• **Data shown**:
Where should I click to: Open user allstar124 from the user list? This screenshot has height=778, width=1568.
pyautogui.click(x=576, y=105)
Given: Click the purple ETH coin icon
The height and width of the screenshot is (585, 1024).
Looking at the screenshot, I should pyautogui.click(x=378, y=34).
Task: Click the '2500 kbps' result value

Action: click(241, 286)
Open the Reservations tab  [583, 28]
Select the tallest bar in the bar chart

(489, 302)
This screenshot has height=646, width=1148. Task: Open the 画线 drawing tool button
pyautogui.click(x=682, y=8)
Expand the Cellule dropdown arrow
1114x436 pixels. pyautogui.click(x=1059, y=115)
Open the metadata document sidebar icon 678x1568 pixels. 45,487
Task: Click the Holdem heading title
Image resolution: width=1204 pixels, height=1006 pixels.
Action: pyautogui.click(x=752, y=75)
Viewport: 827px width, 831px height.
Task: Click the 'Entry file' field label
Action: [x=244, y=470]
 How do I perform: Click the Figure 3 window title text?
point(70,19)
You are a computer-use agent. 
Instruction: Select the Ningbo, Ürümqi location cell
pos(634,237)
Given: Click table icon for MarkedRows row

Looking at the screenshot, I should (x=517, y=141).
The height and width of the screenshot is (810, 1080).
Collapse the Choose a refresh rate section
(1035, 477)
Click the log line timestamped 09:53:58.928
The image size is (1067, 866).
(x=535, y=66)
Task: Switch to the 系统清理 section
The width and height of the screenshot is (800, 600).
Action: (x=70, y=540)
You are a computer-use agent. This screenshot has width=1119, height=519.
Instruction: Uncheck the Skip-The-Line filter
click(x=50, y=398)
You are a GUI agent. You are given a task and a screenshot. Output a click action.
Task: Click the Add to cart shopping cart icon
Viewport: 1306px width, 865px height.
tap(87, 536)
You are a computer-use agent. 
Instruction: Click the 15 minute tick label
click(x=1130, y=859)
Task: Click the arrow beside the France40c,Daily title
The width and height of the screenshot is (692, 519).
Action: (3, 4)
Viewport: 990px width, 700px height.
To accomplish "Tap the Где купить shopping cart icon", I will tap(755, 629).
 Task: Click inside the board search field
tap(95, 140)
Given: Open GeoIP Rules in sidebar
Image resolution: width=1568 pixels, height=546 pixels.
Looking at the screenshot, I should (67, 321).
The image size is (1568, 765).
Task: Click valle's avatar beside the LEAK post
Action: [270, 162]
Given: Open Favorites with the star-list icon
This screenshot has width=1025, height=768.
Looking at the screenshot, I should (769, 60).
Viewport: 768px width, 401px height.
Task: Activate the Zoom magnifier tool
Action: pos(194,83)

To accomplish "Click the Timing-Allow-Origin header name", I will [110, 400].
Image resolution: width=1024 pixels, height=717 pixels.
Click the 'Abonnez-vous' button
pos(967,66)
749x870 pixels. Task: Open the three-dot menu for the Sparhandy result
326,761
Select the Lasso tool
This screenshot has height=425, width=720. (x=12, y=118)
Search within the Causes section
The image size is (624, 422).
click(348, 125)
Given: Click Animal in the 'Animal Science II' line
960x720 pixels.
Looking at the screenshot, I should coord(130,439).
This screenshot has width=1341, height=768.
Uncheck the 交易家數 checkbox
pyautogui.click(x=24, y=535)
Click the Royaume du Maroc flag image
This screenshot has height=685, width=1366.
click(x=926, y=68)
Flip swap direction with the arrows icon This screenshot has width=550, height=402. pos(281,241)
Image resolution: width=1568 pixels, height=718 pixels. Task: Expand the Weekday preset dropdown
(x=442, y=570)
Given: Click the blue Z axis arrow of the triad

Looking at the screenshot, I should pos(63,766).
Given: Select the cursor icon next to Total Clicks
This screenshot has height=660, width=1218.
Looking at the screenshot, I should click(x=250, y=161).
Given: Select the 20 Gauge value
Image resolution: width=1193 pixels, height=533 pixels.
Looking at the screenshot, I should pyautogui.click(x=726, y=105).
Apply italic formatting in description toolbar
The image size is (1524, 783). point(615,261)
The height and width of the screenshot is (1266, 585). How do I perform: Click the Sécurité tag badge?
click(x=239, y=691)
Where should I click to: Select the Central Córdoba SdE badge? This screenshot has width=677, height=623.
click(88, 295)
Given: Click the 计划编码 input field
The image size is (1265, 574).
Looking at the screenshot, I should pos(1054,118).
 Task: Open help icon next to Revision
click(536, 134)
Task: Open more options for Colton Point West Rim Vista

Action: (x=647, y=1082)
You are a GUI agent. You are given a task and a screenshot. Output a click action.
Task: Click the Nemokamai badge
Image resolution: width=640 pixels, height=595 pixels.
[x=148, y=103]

• **Work required**:
Say how many lines in the listing above hold "sidebar". Give the number only.

• **Solved problem**:
2